Reducing the time to get parts into the cleanroom could be a force multiplier for the agency, but it’s not going to take away jobs, McClelland said. “In fact, we’re experience a bit of a skills gap and a labor shortage for designers and analysts. This technology allows each skilled person to produce more work by reducing the time they spend finishing the design. You get more science per dollar in the end.”
A secondary savings comes from reducing the mass of structural parts and reserving that payload capacity for science instruments, particularly for planetary missions which are tightly mass-limited.
McClelland is also considering the possibilities of generative design for manufacturing parts and equipment in space.
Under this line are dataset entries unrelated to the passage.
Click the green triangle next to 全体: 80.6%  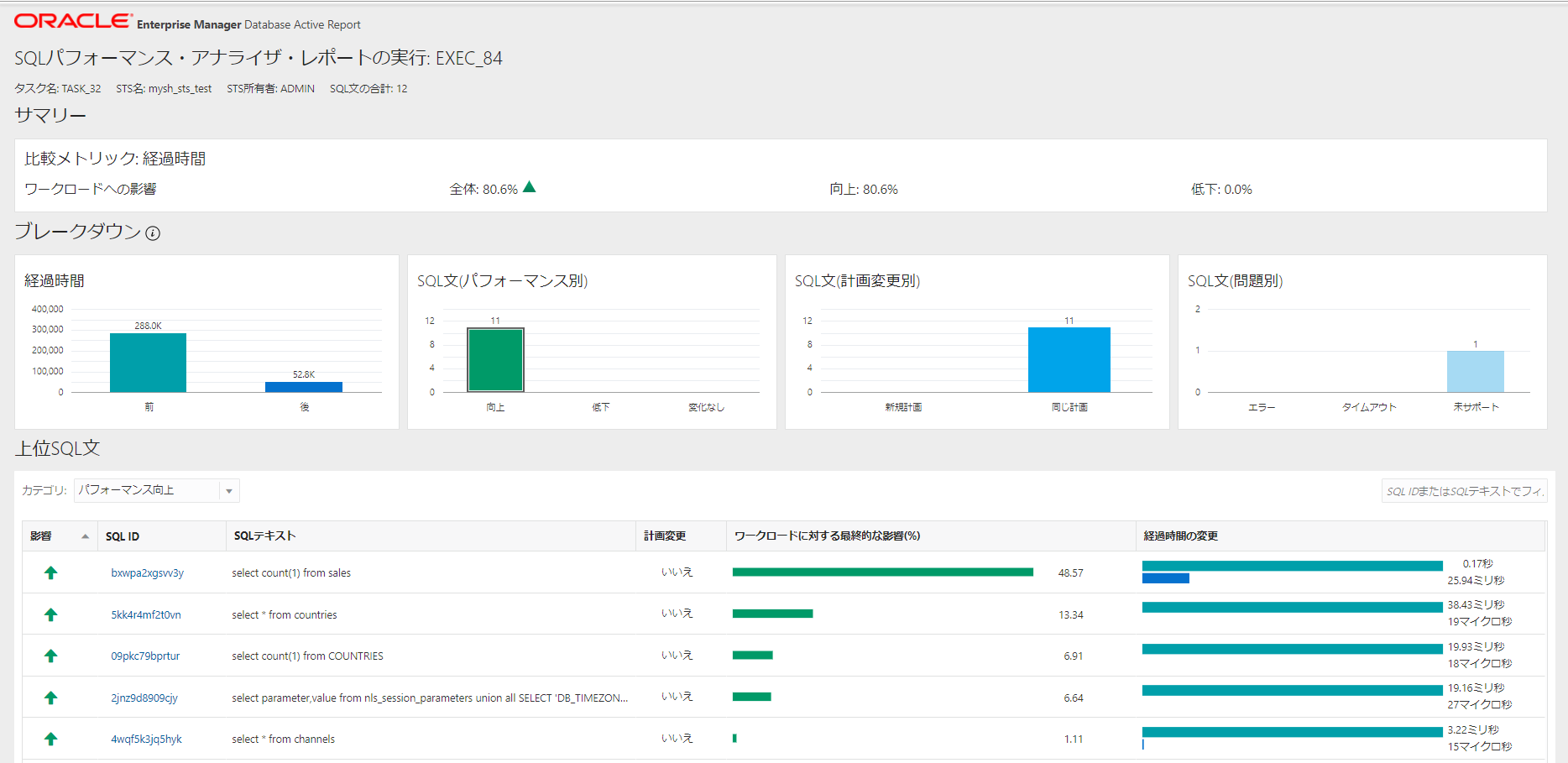tap(529, 187)
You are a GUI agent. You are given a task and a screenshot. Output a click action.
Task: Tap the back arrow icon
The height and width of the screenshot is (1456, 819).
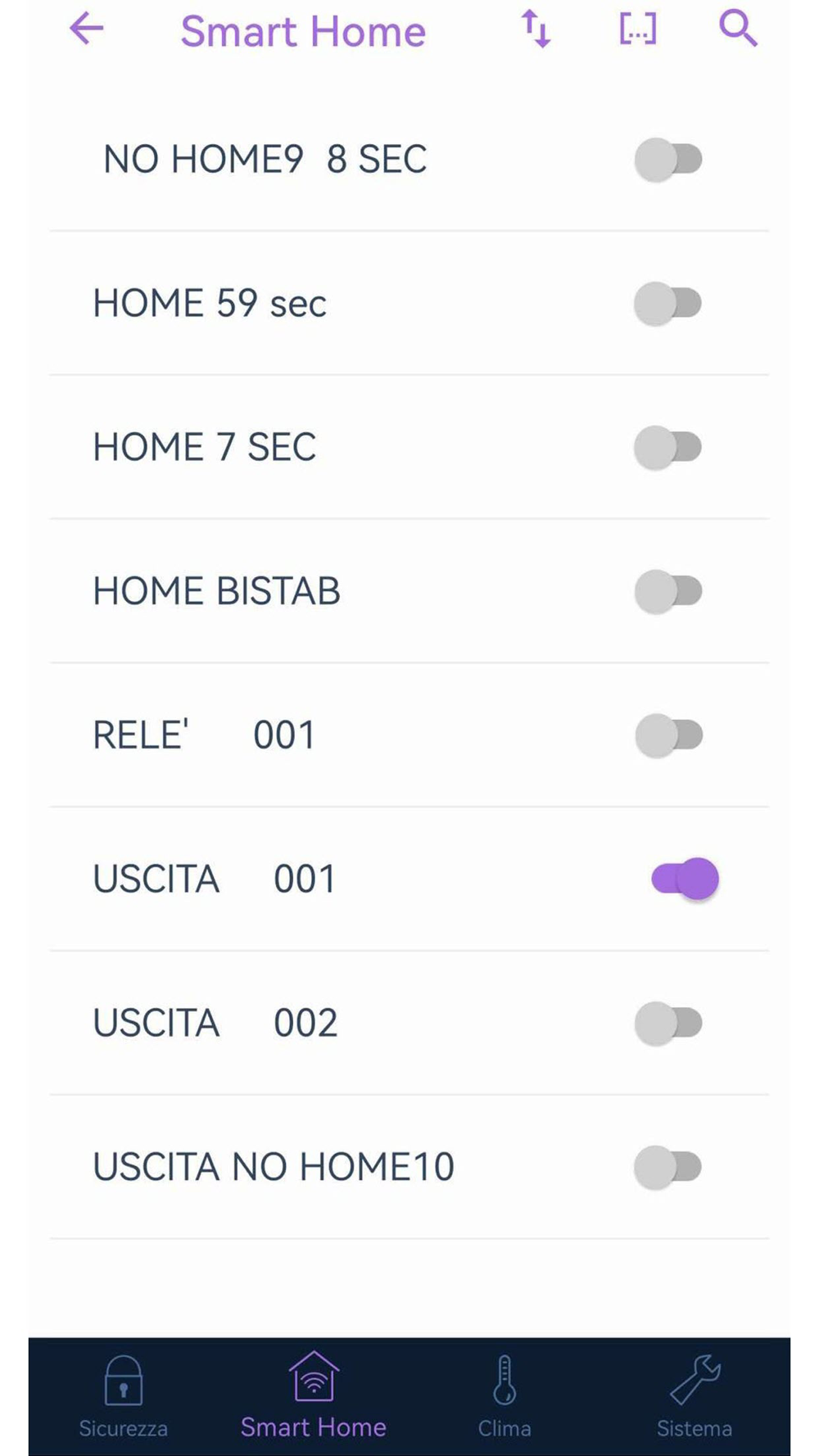[x=86, y=29]
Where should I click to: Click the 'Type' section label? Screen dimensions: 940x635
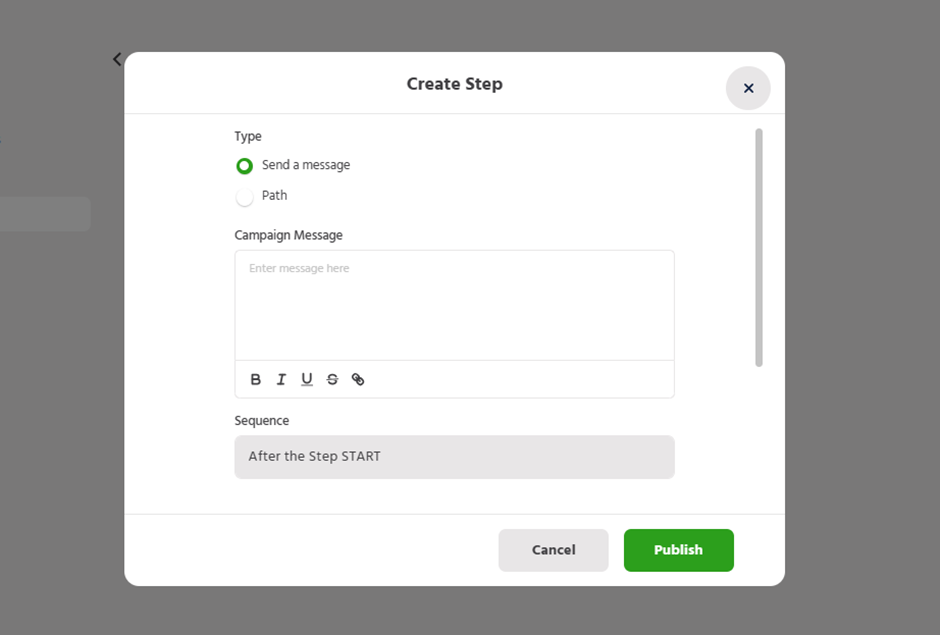248,136
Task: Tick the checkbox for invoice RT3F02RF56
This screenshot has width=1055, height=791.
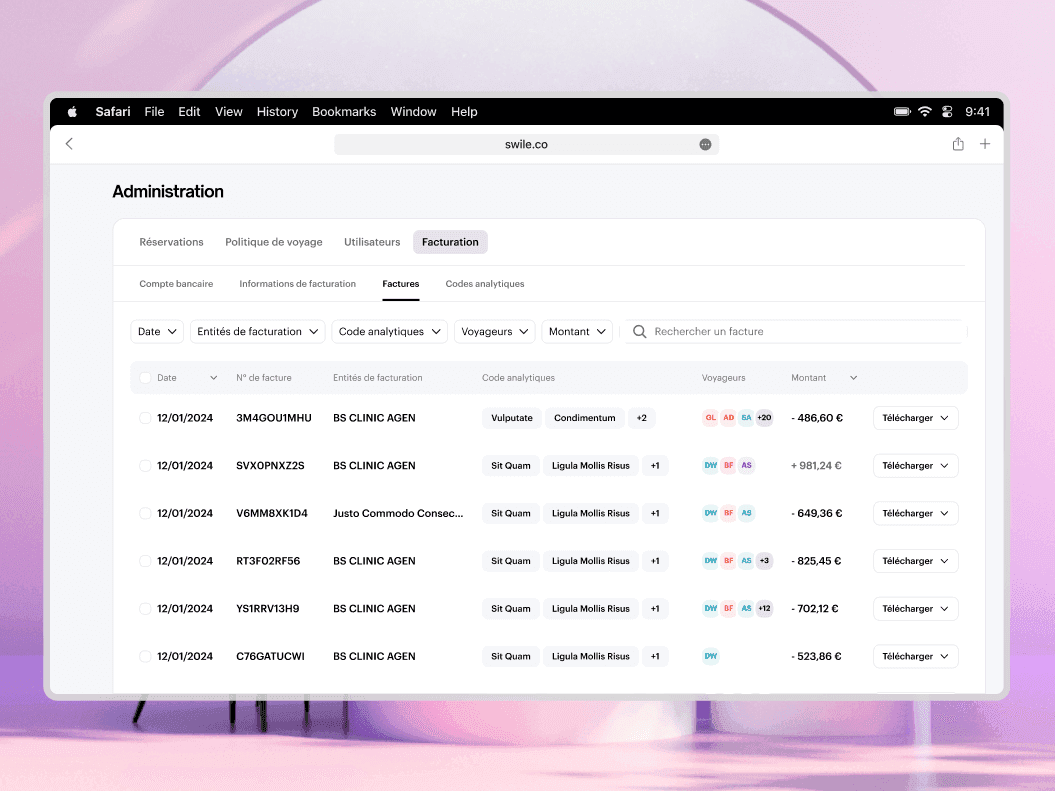Action: pos(146,561)
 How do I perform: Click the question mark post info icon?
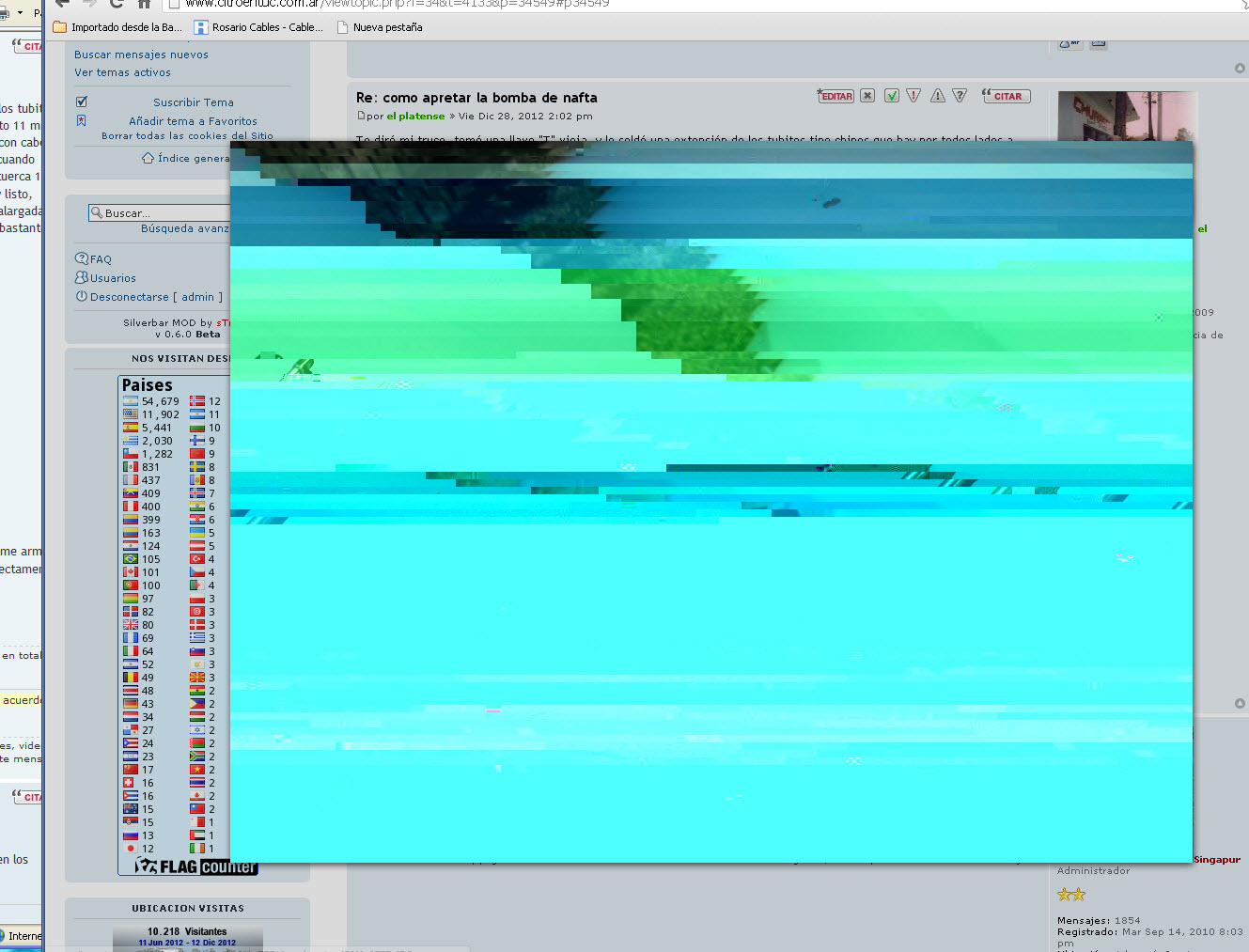[x=960, y=96]
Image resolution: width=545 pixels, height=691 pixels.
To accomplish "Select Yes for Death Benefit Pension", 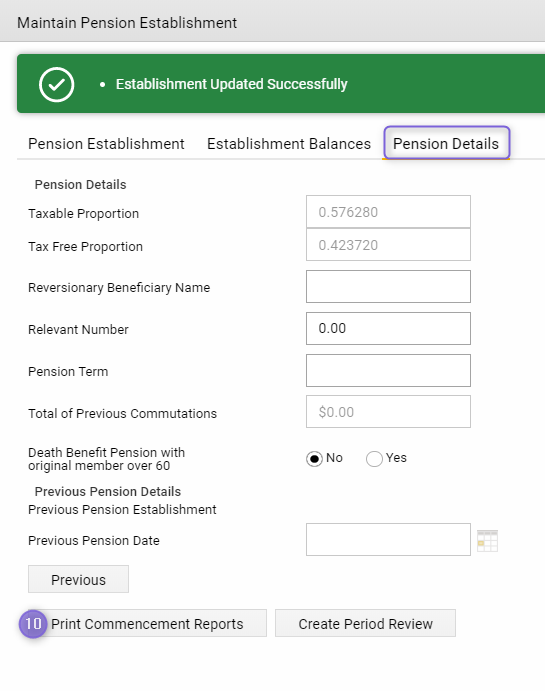I will pos(374,459).
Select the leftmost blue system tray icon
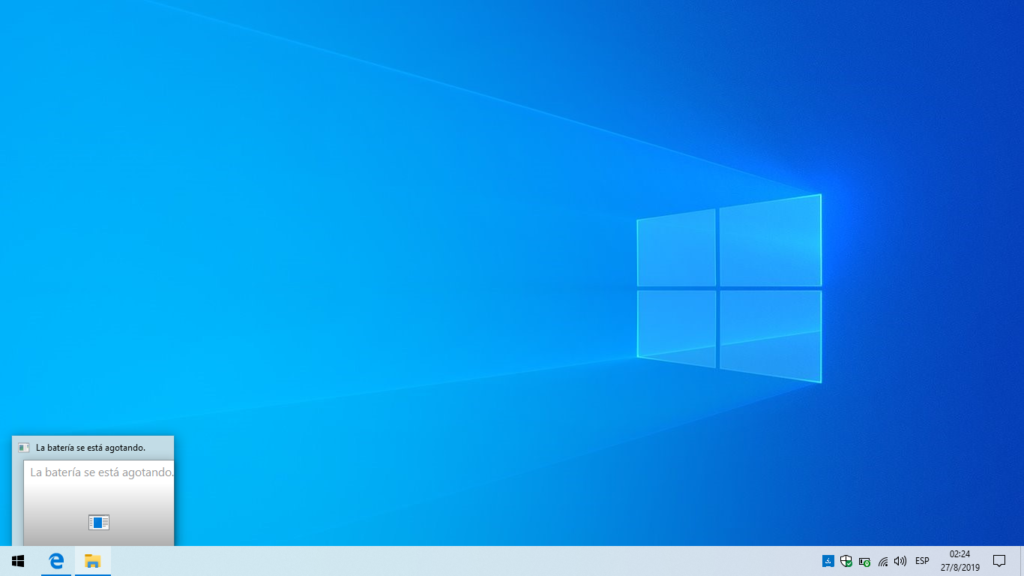This screenshot has height=576, width=1024. click(826, 561)
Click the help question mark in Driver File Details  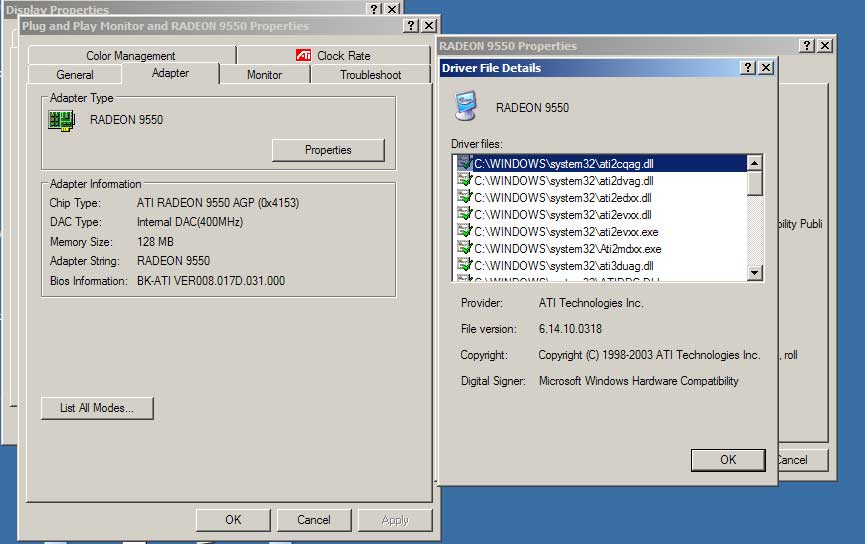pyautogui.click(x=747, y=68)
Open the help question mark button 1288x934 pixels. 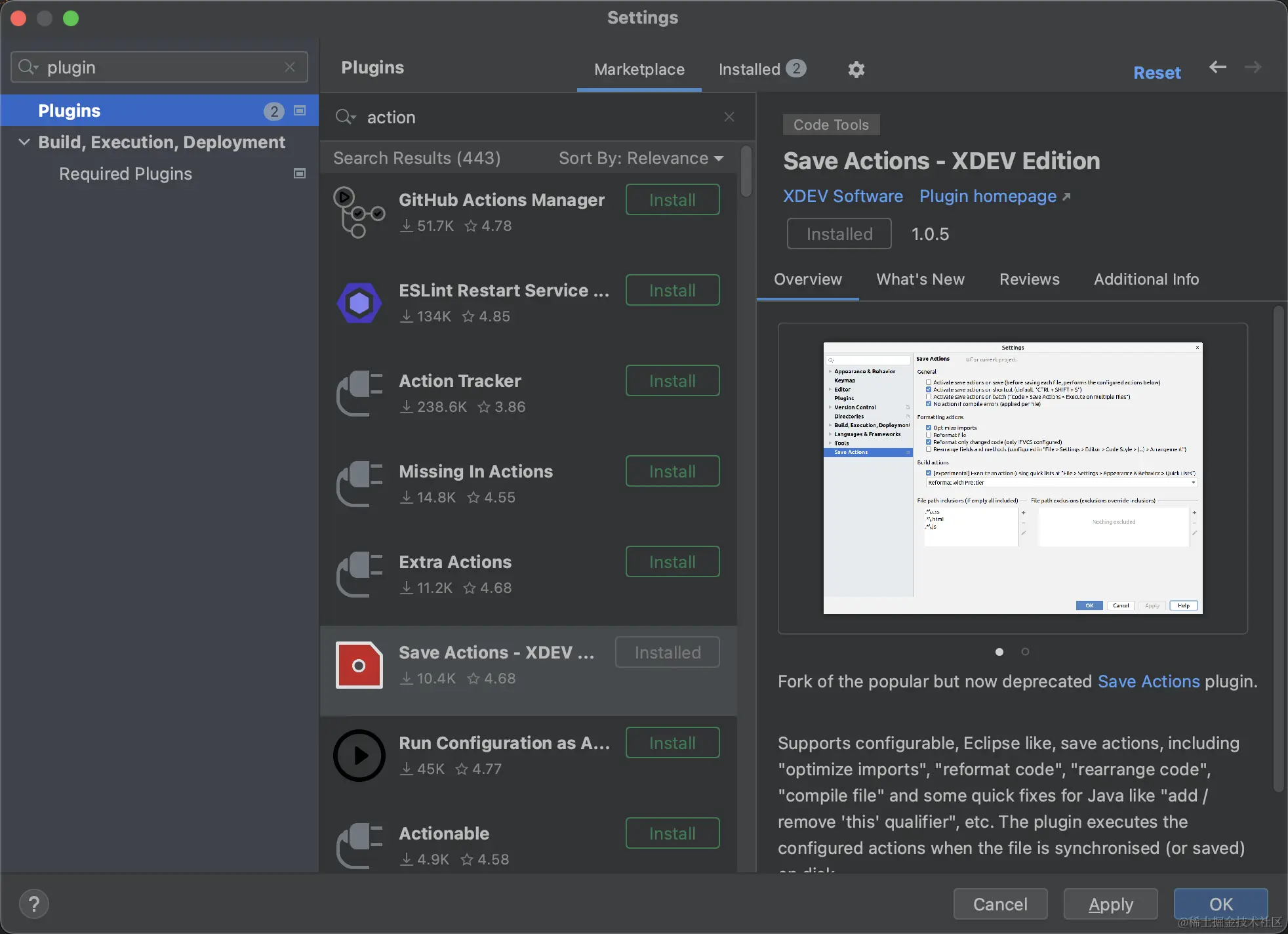[x=34, y=904]
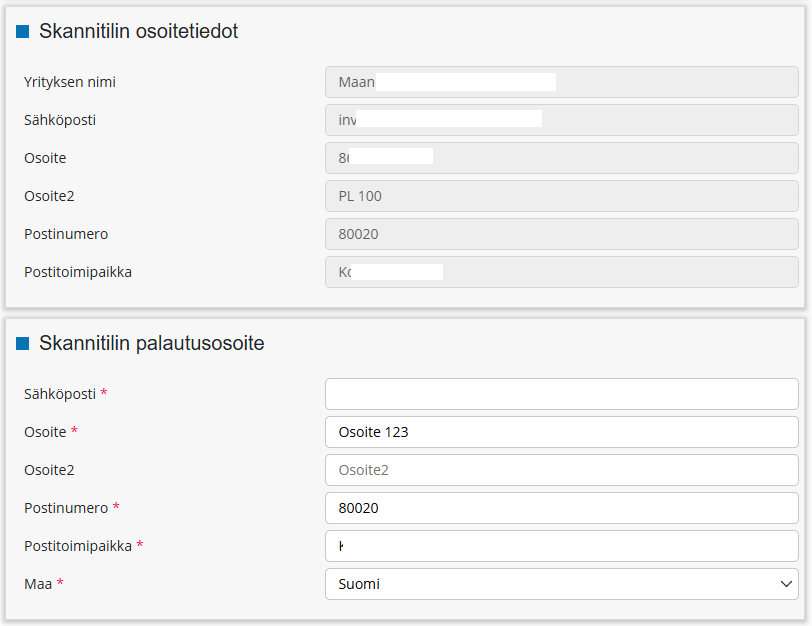
Task: Click the Maa label with asterisk
Action: (44, 584)
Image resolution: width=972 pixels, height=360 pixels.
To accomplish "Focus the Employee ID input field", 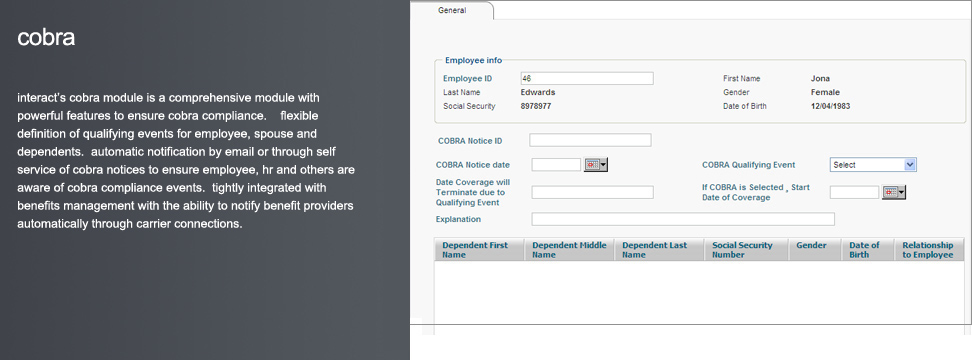I will click(x=586, y=79).
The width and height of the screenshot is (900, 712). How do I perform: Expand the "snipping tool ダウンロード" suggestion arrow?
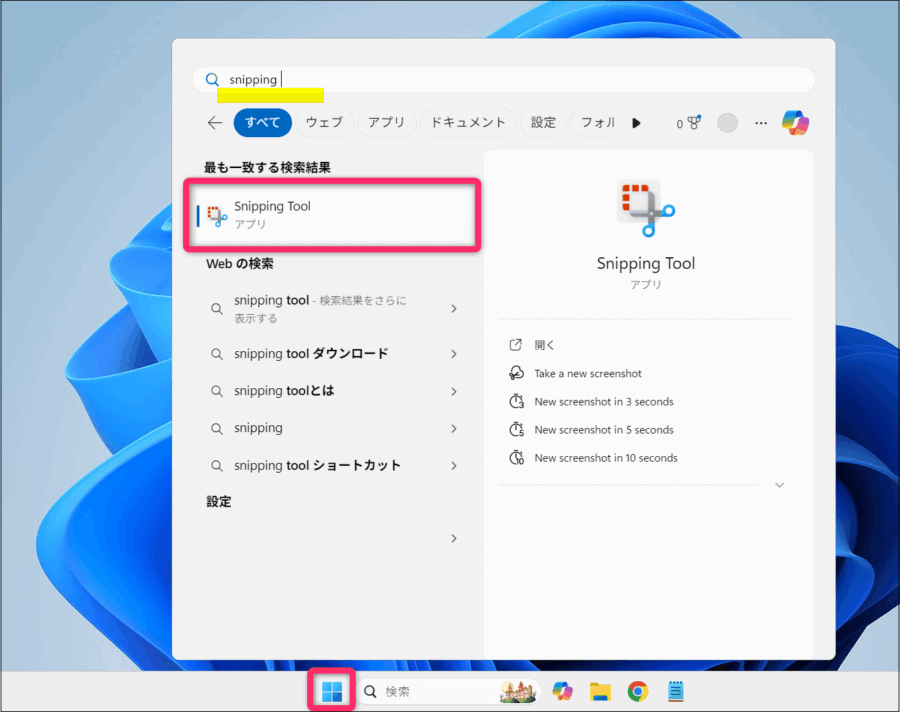pos(453,353)
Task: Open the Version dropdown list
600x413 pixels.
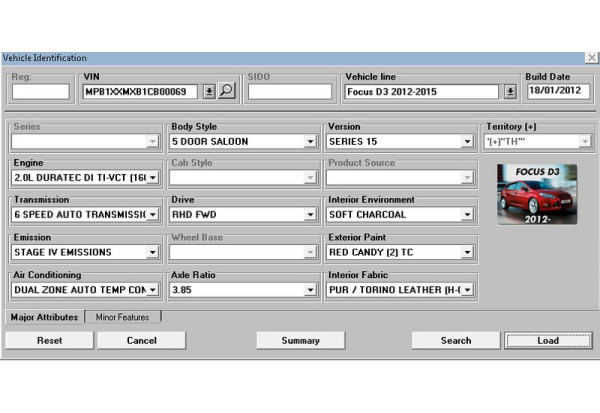Action: tap(467, 142)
So far, he has primarily produced parts by milling the empty spaces from aluminum blocks. 3D printing with resins and metals will unlock the future of AI-assisted design, he said.
These techniques could produce larger components such as structural trusses, complex flexible systems that move or unfold, or even advanced precision optics,” McClelland explained. “These techniques could enable NASA and commercial partners to build larger components in orbit that would not otherwise fit in a standard launch vehicle, they could even facilitate construction on the Moon or Mars using materials found in those locations.”
Merging AI, 3D printing, and in-situ resource utilization in this way will advance In-space Servicing, Assembly, and Manufacturing (ISAM) capabilities. ISAM is a key priority for U.S. space infrastructure development as defined by the White House Office of Science and Technology Policy’s ISAM National Strategy and ISAM Implementation Plan.